■ PROBLEM STATEMENT ■
Identify, in the records below, every line where the string "will" appears, and copy each such line.

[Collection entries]

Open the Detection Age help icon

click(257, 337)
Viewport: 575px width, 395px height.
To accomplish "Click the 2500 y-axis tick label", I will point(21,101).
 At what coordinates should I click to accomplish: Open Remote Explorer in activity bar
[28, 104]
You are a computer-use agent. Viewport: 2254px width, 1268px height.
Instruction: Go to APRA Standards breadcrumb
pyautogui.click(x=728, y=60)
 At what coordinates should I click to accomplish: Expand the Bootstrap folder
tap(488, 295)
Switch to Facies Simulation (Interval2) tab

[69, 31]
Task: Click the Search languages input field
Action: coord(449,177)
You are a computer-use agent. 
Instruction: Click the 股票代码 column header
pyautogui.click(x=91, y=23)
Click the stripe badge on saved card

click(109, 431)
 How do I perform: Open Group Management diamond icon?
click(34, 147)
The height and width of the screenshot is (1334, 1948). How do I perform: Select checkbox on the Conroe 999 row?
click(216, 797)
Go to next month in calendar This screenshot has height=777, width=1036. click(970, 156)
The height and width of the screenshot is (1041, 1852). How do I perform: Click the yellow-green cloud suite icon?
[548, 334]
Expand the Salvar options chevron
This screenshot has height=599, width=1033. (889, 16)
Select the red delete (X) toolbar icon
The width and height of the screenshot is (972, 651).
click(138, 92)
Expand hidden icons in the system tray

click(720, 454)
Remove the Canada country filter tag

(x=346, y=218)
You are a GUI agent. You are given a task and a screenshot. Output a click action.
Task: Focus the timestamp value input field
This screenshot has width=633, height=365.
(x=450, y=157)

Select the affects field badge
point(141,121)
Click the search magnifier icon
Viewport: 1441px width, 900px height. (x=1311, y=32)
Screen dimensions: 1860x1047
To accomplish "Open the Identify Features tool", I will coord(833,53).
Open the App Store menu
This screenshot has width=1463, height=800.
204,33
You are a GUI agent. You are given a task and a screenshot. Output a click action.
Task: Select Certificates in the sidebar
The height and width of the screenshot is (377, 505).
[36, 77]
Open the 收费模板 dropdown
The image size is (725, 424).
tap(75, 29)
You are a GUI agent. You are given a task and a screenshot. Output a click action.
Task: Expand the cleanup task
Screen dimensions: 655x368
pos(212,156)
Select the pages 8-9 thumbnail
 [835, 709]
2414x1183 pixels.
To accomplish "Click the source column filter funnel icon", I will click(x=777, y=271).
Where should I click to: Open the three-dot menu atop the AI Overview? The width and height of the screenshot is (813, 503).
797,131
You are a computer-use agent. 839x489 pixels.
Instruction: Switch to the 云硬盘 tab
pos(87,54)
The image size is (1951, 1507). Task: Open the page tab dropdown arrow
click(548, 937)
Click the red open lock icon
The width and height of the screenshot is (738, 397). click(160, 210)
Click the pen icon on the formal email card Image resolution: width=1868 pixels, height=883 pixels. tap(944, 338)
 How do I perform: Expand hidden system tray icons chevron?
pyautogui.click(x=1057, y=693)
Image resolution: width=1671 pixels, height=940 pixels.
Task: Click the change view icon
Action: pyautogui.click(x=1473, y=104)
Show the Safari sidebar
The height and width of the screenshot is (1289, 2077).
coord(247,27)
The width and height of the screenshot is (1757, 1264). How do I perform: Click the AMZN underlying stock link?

■ RESPONSE AREA ■
To accomplish "Click the 2500 y-axis tick label", I will point(21,101).
To accomplish "Open the Identify Features tool", I will coord(833,53).
To accomplish "Click the source column filter funnel icon", I will click(x=777, y=271).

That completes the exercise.